History has been witness that any movie whose plot fails to incorporate the hues of love has hardly been successful at the box office. Therefore, no matter who you are, where you belong in and which creed you are associated with, the feeling of love binds all of us together in our pursuits for the ‘ significant other’. We are all, sometimes, hopelessly and other times, passionately looking for a person who is in sync with our emotions, having the same inclinations as of ours.This feeling is one of those distinguishing things which help human beings stand apart from all other creatures on earth.
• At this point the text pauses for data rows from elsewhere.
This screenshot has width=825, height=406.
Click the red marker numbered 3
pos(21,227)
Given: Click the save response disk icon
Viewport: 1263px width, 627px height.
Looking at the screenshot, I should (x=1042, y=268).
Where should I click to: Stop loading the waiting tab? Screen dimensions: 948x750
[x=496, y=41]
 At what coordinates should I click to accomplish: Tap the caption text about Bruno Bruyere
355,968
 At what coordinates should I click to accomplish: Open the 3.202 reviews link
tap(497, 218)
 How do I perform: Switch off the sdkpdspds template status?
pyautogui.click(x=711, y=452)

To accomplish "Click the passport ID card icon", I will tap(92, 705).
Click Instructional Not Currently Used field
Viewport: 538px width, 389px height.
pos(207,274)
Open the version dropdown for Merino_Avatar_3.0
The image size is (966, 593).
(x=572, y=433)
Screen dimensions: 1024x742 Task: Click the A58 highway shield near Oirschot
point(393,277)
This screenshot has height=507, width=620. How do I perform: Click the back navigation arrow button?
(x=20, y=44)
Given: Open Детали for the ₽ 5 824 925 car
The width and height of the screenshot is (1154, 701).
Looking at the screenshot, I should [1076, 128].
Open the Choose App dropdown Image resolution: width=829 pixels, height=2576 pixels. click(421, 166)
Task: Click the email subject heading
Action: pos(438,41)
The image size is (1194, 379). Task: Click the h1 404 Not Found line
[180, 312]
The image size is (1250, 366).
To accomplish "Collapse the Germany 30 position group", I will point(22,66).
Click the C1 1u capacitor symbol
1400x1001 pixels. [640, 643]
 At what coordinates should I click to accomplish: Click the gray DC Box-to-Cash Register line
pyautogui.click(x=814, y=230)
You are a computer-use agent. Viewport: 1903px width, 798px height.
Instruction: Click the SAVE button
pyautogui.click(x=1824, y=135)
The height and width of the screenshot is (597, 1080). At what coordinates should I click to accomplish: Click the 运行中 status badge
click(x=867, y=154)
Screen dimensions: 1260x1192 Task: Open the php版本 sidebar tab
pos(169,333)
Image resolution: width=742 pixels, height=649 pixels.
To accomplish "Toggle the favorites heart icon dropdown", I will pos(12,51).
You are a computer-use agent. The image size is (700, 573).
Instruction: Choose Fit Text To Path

John Keats, one of the world’s most widely read and celebrated English poets, goes to such extent in expressing his belief in the feelings of love that he writes in his letter to his beloved Fanny Brawne, “Love is my religion—I could die for that— I could die for you. My Creed is love and you are its only tenet.”

Similar is the picture of Mir Nihal’s son Asghar, who happens to be the central character of Ahmed Ali’s Novel Twilight in Delhi. Though it’s a historical Novel, I have never read it with that perspective. Asghar, a young boy, is head over heels in love with his friend Bundoo’s sister Bilqeece. The family of Bilqeece is lower in rank and therefore Asghar thinks that his father will never consent to this union. While sitting on a roof he sighs like a furnace, imagining Bilqeece to have appeared in one of the stars on the horizon. His friend takes him to his mistress, Mushtari Bai, to divert his attention but to no avail. Even sitting next to her, Asghar’s mind is engrossed in Bilqeece, leaving Mushtari Bai disheartened and heart-broken. Love in the streets of Old Delhi is what overwhelms the readers, implanting a desire in the hearts of especially Lahorites as we find tens of hundreds of Asghars serenading themselves crooning songs of love in Lahore and Delhi alike.

“If her heart has now become soft it matters not;
If the strong one has become weak it matters not.
Granted your red lips are the source of life,
But if they serve not the lover they matter not.”

Ahmed Ali (Sung by Qawals in the Novel, Twilight in Delhi)

Ever since I started reading English literature, I have never intentionally picked any book which is not romantic. When I would read novels imbued with romance sitting in the university, sometimes students from other departments would get curious and ask what I was reading that helped spread a smile on my face. On their insistence when I told them their rejoicing was boundless and they felt as if I had given tongue to their feelings.

As long as people believe in the feeling of love , there exists something one can at least hope to live for. George Sand says, “There’s only one happiness in this life, to love and be loved.”